> Work task:
If a line in the material below has the word "computer", copy it.

> The input:
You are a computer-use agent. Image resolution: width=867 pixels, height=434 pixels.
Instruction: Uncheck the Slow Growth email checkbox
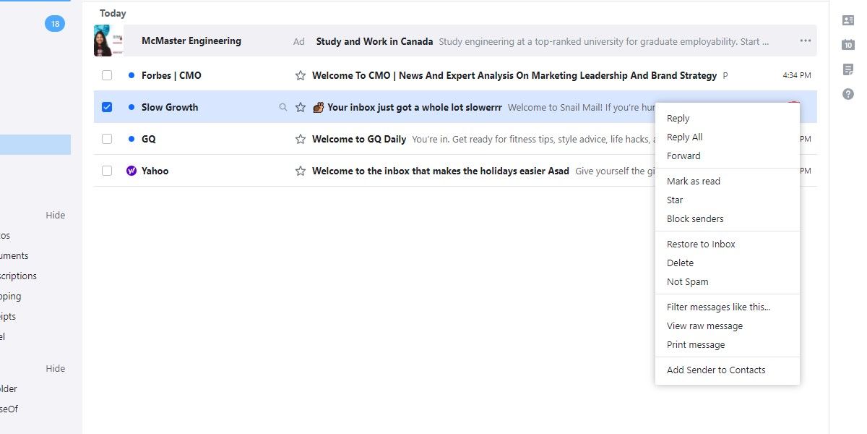[x=107, y=106]

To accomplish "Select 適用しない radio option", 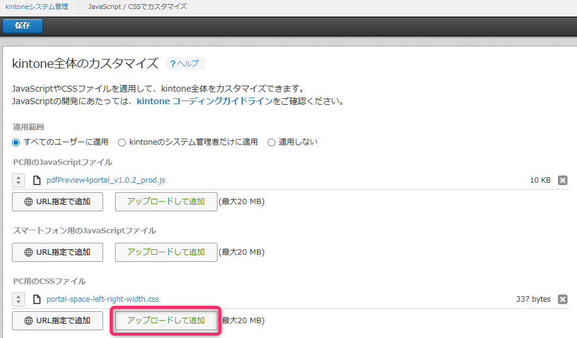I will (x=271, y=142).
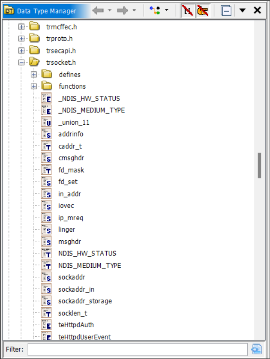This screenshot has height=359, width=270.
Task: Expand the defines folder
Action: click(x=34, y=75)
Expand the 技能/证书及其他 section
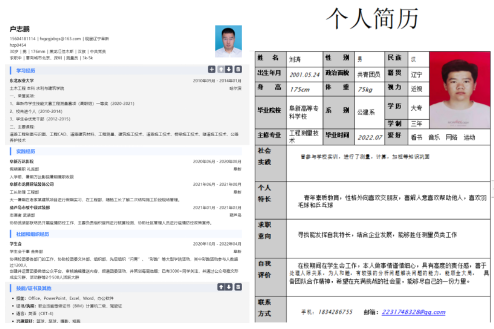 [30, 287]
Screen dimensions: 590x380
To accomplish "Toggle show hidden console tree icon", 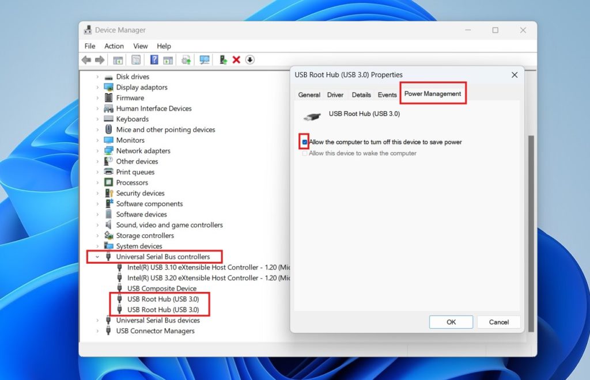I will click(x=118, y=59).
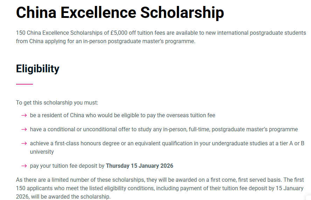Click the arrow bullet before tuition fee deposit
Screen dimensions: 311x200
pos(24,166)
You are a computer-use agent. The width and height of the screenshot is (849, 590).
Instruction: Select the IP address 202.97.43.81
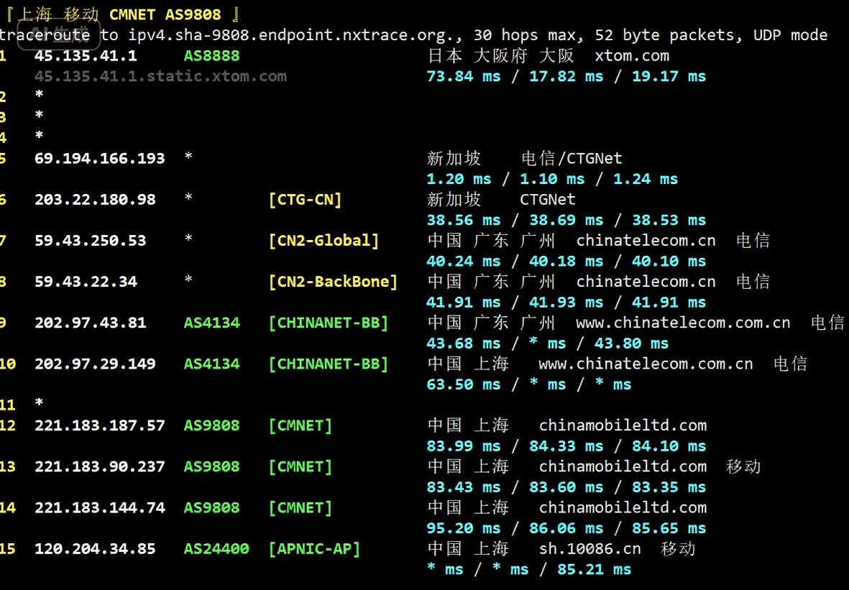[90, 323]
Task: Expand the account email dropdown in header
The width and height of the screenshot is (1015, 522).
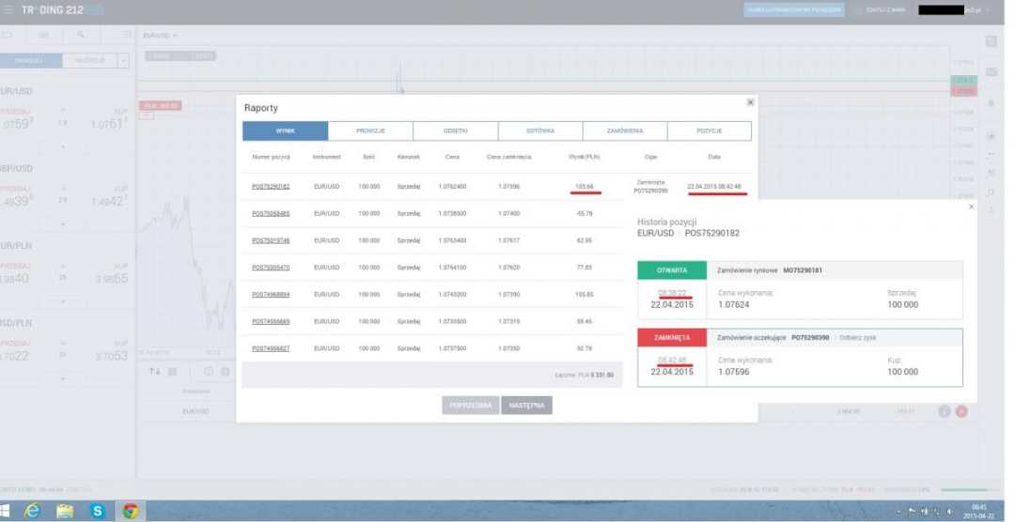Action: [986, 10]
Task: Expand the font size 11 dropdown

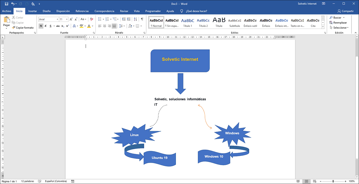Action: (66, 19)
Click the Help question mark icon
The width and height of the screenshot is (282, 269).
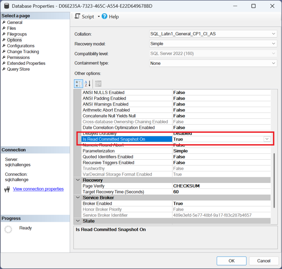click(104, 17)
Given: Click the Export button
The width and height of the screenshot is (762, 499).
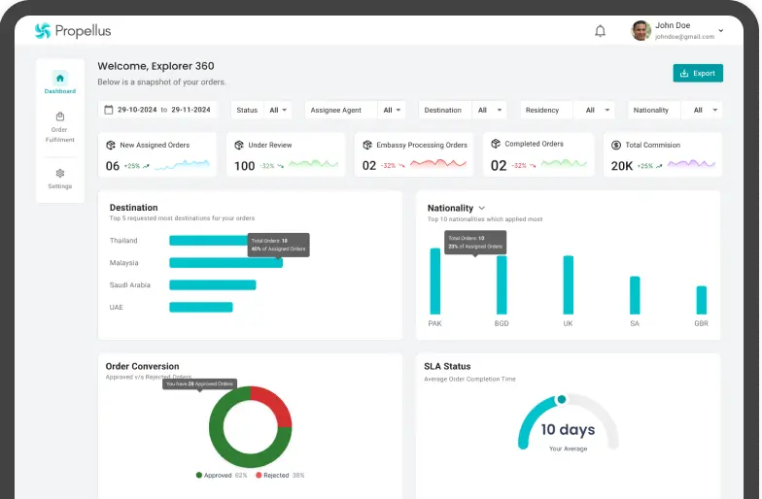Looking at the screenshot, I should click(x=698, y=73).
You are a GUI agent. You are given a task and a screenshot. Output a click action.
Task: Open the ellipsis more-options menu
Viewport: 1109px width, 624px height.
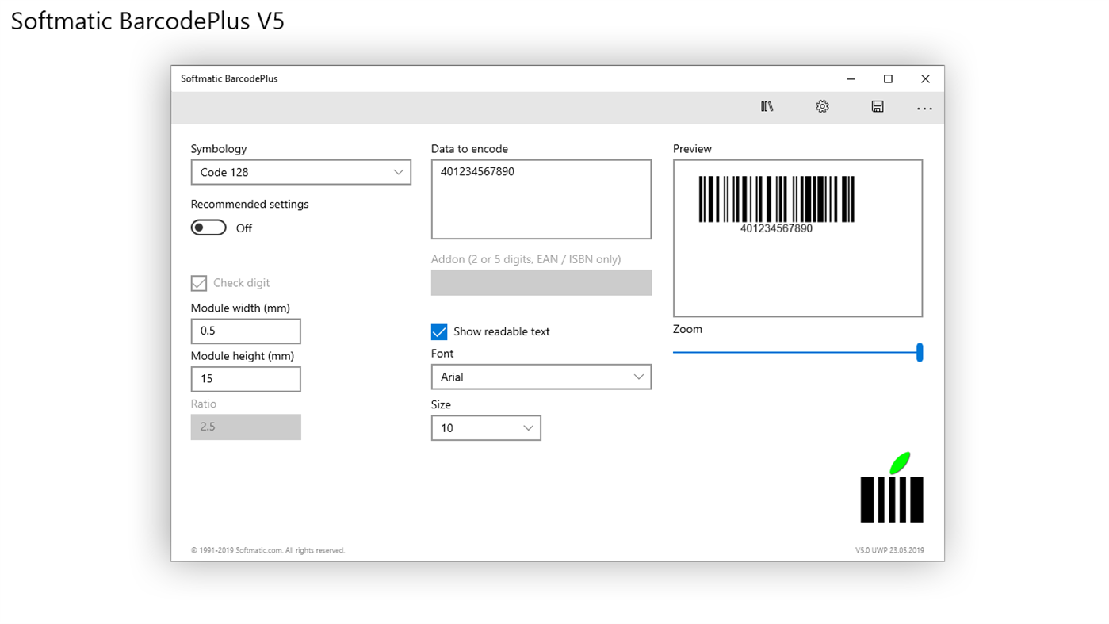(924, 107)
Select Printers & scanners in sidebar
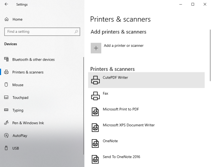Screen dimensions: 211x167 28,72
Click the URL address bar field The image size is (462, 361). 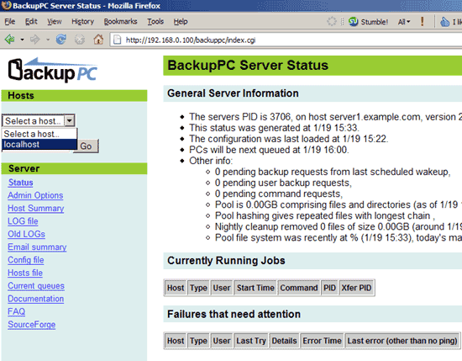286,40
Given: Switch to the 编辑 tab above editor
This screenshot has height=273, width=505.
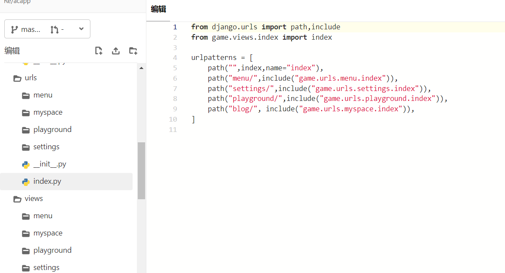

> Result for this task:
You are a computer-use agent. Image resolution: width=867 pixels, height=434 pixels.
You are a computer-use agent. The width and height of the screenshot is (849, 590).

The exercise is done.